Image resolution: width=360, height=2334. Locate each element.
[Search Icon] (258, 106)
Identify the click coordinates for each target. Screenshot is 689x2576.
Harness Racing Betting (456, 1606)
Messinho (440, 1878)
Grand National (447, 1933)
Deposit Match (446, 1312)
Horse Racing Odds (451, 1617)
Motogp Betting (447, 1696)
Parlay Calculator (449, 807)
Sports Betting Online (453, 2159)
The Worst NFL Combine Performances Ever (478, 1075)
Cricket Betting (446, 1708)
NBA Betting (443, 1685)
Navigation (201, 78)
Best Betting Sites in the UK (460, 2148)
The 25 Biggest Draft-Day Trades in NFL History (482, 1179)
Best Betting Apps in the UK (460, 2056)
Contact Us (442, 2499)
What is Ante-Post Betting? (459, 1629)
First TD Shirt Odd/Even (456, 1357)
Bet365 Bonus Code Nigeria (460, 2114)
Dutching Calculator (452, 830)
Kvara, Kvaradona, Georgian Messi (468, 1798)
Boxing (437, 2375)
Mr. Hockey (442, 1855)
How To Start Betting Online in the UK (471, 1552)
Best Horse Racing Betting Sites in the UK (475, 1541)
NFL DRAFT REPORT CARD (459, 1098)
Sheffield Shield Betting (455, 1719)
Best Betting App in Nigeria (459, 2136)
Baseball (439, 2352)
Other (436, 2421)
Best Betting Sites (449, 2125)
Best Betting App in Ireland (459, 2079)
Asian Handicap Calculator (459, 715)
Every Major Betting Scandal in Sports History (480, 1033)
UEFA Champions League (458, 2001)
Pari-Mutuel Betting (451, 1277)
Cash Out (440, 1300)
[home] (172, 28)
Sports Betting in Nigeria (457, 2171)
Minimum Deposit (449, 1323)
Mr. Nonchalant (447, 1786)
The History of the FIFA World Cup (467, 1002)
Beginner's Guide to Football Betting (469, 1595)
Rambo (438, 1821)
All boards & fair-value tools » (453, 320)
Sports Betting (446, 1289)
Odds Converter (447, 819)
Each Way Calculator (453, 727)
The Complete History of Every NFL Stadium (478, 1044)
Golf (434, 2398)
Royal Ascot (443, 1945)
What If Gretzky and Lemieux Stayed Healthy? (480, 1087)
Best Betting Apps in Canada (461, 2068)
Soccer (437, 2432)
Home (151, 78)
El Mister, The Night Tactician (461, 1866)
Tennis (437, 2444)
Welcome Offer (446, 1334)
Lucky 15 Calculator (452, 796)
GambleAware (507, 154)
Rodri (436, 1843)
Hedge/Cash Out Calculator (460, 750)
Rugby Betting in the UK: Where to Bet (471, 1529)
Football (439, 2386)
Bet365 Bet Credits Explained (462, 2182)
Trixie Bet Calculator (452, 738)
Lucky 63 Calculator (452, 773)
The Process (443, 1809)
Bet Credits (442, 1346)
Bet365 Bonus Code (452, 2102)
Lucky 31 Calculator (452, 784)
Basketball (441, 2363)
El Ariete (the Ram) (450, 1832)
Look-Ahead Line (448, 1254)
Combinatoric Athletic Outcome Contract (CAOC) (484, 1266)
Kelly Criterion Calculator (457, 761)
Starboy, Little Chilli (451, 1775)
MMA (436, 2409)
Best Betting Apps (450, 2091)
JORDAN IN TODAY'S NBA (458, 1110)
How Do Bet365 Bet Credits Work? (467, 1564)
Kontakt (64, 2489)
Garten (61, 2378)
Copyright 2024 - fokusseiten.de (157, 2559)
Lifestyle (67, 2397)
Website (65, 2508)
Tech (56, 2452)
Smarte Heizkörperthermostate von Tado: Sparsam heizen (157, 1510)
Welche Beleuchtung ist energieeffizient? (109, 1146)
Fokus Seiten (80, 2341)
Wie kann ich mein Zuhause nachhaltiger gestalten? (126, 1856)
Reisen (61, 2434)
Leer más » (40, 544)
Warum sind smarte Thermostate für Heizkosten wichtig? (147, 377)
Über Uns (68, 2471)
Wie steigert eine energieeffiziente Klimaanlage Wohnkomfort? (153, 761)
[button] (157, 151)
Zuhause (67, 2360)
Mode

========================================================================

» **YOUR OBJECTIVE**: Write out the entries in full, exactly as given.

» **WRITTEN ANSWER**:
Image resolution: width=360, height=2334. Locate each element.
[Search Icon] (258, 106)
Identify the click coordinates for each target. Screenshot is 689x2576.
Harness Racing Betting (456, 1606)
Messinho (440, 1878)
Grand National (447, 1933)
Deposit Match (446, 1312)
Horse Racing Odds (451, 1617)
Motogp Betting (447, 1696)
Parlay Calculator (449, 807)
Sports Betting Online (453, 2159)
The Worst NFL Combine Performances Ever (478, 1075)
Cricket Betting (446, 1708)
NBA Betting (443, 1685)
Navigation (201, 78)
Best Betting Sites in the UK (460, 2148)
The 25 Biggest Draft-Day Trades in NFL History (482, 1179)
Best Betting Apps in the UK (460, 2056)
Contact Us (442, 2499)
What is Ante-Post Betting? (459, 1629)
First TD Shirt Odd/Even (456, 1357)
Bet365 Bonus Code Nigeria (460, 2114)
Dutching Calculator (452, 830)
Kvara, Kvaradona, Georgian Messi (468, 1798)
Boxing (437, 2375)
Mr. Hockey (442, 1855)
How To Start Betting Online in the UK (471, 1552)
Best Horse Racing Betting Sites in the UK (475, 1541)
NFL DRAFT REPORT CARD (459, 1098)
Sheffield Shield Betting (455, 1719)
Best Betting App in Nigeria (459, 2136)
Baseball (439, 2352)
Other (436, 2421)
Best Betting Sites (449, 2125)
Best Betting App in Ireland (459, 2079)
Asian Handicap Calculator (459, 715)
Every Major Betting Scandal in Sports History (480, 1033)
UEFA Champions League (458, 2001)
Pari-Mutuel Betting (451, 1277)
Cash Out (440, 1300)
[home] (172, 28)
Sports Betting in Nigeria (457, 2171)
Minimum Deposit (449, 1323)
Mr. Nonchalant (447, 1786)
The History of the FIFA World Cup (467, 1002)
Beginner's Guide to Football Betting (469, 1595)
Rambo (438, 1821)
All boards & fair-value tools » (453, 320)
Sports Betting (446, 1289)
Odds Converter (447, 819)
Each Way Calculator (453, 727)
The Complete History of Every NFL Stadium (478, 1044)
Golf (434, 2398)
Royal Ascot (443, 1945)
What If Gretzky and Lemieux Stayed Healthy? (480, 1087)
Best Betting Apps in Canada (461, 2068)
Soccer (437, 2432)
Home (151, 78)
El Mister, The Night Tactician (461, 1866)
Tennis (437, 2444)
Welcome Offer (446, 1334)
Lucky 15 Calculator (452, 796)
GambleAware (507, 154)
Rodri (436, 1843)
Hedge/Cash Out Calculator (460, 750)
Rugby Betting in the UK: Where to Bet (471, 1529)
Football (439, 2386)
Bet365 Bet Credits Explained (462, 2182)
Trixie Bet Calculator (452, 738)
Lucky 63 Calculator (452, 773)
The Process (443, 1809)
Bet Credits (442, 1346)
Bet365 Bonus Code (452, 2102)
Lucky 31 Calculator (452, 784)
Basketball (441, 2363)
El Ariete (the Ram) (450, 1832)
Look-Ahead Line (448, 1254)
Combinatoric Athletic Outcome Contract (CAOC) (484, 1266)
Kelly Criterion Calculator (457, 761)
Starboy, Little Chilli (451, 1775)
MMA (436, 2409)
Best Betting Apps (450, 2091)
JORDAN IN TODAY'S NBA (458, 1110)
How Do Bet365 Bet Credits Work? (467, 1564)
Kontakt (64, 2489)
Garten (61, 2378)
Copyright 2024 - fokusseiten.de (157, 2559)
Lifestyle (67, 2397)
Website (65, 2508)
Tech (56, 2452)
Smarte Heizkörperthermostate von Tado: Sparsam heizen (157, 1510)
Welche Beleuchtung ist energieeffizient? (109, 1146)
Fokus Seiten (80, 2341)
Wie kann ich mein Zuhause nachhaltiger gestalten? (126, 1856)
Reisen (61, 2434)
Leer más » (40, 544)
Warum sind smarte Thermostate für Heizkosten wichtig? (147, 377)
Über Uns (68, 2471)
Wie steigert eine energieeffiziente Klimaanlage Wohnkomfort? (153, 761)
[button] (157, 151)
Zuhause (67, 2360)
Mode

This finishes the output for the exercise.